Data listing —
[start]
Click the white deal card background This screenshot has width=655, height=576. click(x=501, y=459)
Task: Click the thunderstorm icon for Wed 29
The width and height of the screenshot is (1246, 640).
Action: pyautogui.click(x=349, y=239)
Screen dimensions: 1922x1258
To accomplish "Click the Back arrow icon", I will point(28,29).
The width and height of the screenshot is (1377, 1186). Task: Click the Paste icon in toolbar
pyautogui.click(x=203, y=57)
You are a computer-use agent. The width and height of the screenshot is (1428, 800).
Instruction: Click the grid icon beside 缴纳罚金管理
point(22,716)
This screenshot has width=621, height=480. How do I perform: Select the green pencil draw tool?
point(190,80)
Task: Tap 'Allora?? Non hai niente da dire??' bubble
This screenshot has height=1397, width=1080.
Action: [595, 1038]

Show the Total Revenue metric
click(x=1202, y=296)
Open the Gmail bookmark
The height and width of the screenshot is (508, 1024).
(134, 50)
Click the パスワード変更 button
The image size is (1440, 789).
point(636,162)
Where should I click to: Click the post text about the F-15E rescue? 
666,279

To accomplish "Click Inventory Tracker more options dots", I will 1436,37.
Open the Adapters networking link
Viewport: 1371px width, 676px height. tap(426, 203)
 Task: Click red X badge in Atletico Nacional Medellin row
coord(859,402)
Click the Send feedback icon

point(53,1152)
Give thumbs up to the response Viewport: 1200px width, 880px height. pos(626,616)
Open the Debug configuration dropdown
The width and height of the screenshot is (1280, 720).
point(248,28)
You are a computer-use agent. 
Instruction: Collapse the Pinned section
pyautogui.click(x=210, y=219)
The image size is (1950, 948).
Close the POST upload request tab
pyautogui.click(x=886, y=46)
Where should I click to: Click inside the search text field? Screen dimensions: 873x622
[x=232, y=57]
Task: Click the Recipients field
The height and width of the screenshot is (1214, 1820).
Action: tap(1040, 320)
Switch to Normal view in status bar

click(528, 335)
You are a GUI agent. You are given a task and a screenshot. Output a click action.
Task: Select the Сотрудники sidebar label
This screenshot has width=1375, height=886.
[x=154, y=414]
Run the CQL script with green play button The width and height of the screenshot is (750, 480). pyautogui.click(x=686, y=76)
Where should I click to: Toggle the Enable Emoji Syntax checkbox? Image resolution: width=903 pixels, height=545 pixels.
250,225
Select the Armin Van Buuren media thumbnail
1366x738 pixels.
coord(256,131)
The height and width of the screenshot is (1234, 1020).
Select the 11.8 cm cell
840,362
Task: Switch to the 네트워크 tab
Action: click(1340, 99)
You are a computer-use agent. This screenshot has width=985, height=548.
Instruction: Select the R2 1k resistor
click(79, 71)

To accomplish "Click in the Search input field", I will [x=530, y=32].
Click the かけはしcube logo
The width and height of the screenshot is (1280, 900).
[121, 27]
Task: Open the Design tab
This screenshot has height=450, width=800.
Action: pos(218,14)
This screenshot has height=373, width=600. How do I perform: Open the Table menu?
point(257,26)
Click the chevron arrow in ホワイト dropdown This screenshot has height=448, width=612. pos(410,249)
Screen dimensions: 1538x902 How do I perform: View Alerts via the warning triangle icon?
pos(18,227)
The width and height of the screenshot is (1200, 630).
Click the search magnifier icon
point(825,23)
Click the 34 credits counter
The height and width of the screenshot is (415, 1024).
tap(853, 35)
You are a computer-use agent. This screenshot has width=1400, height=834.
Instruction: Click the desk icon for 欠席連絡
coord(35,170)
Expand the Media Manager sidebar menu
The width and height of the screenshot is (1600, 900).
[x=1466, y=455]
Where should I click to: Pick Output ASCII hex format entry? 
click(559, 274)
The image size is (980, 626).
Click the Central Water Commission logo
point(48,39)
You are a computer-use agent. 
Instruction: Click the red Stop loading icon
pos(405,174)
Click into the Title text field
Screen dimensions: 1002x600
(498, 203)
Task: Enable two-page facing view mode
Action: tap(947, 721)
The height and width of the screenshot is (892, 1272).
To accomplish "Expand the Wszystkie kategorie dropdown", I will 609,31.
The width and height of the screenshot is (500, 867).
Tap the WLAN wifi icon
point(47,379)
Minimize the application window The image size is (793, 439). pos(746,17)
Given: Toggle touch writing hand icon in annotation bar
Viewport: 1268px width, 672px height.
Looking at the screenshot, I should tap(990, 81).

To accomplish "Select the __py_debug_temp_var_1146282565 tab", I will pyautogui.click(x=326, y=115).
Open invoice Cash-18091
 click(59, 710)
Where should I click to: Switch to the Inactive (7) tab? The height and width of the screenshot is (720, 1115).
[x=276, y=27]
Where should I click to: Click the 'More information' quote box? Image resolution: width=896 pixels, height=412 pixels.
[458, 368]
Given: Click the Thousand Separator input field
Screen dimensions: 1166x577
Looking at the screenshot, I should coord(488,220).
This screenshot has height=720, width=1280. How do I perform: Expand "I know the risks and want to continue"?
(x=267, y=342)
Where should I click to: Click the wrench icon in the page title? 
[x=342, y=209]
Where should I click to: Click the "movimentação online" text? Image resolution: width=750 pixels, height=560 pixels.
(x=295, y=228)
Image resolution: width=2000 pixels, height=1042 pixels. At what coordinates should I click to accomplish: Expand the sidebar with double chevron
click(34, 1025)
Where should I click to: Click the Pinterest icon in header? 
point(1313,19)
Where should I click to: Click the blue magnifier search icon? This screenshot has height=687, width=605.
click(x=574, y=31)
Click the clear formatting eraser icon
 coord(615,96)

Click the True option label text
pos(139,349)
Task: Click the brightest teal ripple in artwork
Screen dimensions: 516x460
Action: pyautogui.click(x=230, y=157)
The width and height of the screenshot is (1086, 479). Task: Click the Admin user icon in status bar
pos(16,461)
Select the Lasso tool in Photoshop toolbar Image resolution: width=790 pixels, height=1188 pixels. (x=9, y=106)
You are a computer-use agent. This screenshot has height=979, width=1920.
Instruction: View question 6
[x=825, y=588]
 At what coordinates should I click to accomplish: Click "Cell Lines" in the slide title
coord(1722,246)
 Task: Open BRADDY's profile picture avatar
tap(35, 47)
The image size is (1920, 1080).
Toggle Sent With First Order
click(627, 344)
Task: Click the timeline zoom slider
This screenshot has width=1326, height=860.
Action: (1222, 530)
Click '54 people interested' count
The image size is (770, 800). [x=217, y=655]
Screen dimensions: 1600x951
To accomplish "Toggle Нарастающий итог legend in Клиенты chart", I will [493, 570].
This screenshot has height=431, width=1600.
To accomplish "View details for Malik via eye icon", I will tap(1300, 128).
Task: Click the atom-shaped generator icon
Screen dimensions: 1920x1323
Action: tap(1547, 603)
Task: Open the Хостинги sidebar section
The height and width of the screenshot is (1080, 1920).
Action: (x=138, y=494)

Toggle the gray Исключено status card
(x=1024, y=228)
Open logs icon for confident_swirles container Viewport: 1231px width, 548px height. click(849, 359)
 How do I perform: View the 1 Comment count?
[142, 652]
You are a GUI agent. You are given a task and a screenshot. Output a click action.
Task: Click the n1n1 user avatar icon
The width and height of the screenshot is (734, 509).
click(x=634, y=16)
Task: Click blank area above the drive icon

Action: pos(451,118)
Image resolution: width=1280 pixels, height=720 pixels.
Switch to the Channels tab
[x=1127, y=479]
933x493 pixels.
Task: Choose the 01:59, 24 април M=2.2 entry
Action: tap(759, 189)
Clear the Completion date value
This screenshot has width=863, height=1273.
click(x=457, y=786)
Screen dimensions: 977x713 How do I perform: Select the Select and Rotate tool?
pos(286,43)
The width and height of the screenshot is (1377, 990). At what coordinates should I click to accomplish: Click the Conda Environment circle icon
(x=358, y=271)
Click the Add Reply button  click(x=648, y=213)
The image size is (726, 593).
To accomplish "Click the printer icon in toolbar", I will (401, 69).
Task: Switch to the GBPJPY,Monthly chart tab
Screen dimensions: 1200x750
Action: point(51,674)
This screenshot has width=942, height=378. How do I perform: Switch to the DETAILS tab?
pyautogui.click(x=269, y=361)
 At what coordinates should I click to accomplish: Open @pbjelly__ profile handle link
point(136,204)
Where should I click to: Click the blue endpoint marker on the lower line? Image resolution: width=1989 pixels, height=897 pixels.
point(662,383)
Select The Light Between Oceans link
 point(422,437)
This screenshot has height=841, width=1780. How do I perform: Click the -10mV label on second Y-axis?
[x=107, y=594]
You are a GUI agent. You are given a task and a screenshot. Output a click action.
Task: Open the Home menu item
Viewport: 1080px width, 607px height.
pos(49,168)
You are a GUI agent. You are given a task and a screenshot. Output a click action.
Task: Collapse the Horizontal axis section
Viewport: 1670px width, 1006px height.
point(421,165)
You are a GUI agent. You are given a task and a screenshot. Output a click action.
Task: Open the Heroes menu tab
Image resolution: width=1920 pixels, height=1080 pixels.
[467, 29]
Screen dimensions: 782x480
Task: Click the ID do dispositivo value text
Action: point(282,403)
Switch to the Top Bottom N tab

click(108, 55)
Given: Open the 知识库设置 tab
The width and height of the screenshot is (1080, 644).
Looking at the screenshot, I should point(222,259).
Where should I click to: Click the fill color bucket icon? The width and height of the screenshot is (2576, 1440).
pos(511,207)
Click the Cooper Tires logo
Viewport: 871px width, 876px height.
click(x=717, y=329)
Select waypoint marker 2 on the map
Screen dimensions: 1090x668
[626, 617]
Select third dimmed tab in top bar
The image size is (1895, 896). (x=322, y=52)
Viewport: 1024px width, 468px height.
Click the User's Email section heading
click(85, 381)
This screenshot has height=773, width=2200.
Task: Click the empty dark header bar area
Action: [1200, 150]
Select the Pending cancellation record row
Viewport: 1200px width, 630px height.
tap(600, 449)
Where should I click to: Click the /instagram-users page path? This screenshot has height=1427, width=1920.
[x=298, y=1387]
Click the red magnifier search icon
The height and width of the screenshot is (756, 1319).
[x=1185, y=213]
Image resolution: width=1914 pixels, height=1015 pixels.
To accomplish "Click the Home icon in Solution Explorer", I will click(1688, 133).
[end]
Which lines in the records above contain the word "Instruction"? Copy each such line in full, and treat case as significant.

Solution to the problem —
Instruction: Click the grid icon beside 缴纳罚金管理
Instruction: Collapse the Pinned section
Instruction: Select the R2 1k resistor
Instruction: Click the desk icon for 欠席連絡
Instruction: Click the red Stop loading icon
Instruction: View question 6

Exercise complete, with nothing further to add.